● **TASK DESCRIPTION**:
Would you retype the whole listing verbatim, keeping pictures out of it?

════

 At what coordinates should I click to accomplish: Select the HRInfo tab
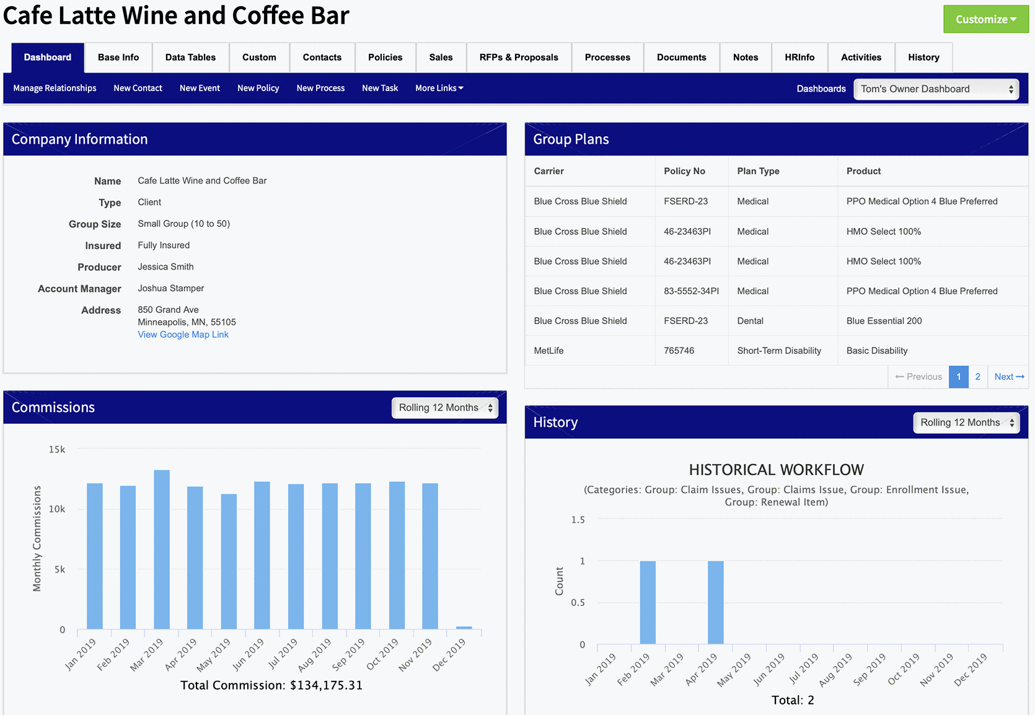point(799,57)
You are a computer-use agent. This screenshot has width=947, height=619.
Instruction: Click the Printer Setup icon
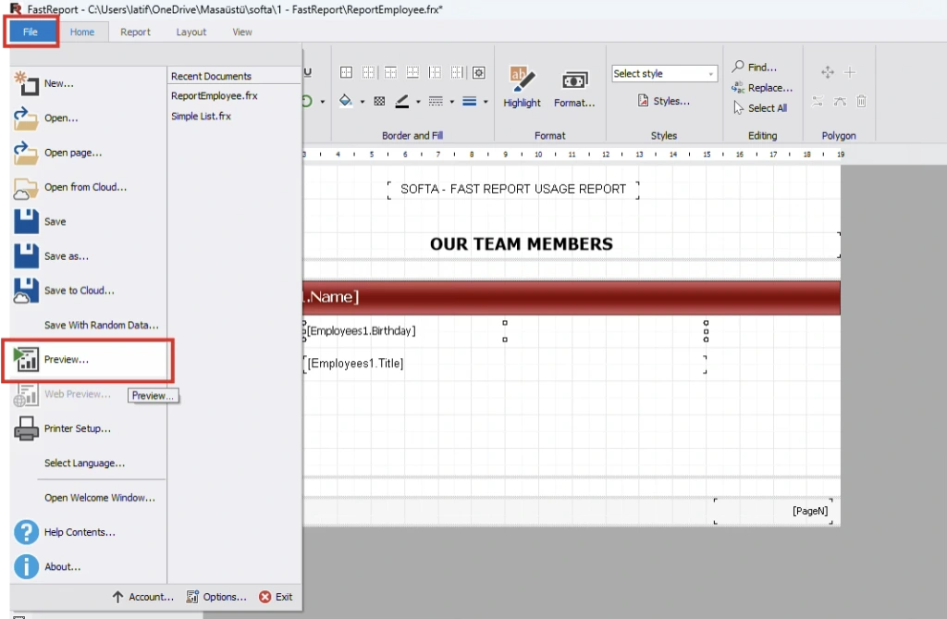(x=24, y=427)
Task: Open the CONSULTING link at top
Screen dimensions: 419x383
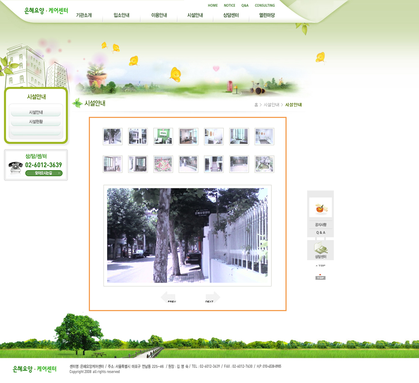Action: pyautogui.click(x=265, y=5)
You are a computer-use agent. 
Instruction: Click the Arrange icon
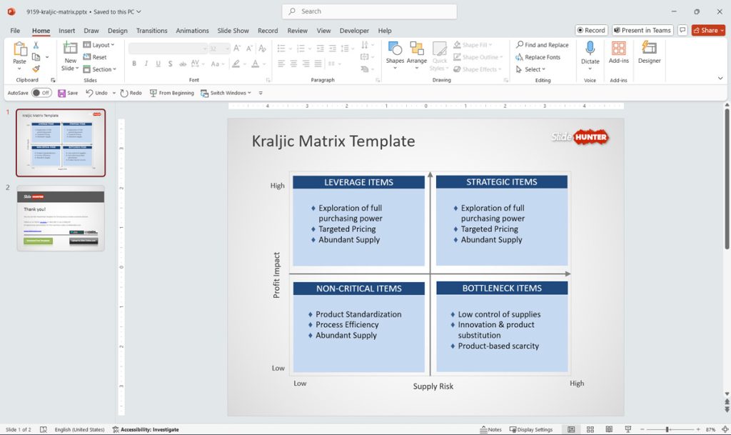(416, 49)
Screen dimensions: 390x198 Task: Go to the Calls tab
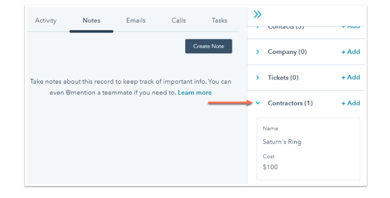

════

● **RESULT OF THE EXERCISE**:
 At what coordinates should I click to accomplish: Select the HRInfo tab
point(799,57)
You are a computer-use agent. This screenshot has width=947, height=619.
Instruction: Click the Printer Setup icon
(x=24, y=427)
Task: Open the CONSULTING link at top
Screen dimensions: 419x383
Action: pyautogui.click(x=265, y=5)
You are a computer-use agent. 
Instruction: Click the Arrange icon
(416, 49)
Screen dimensions: 390x198 Task: Go to the Calls tab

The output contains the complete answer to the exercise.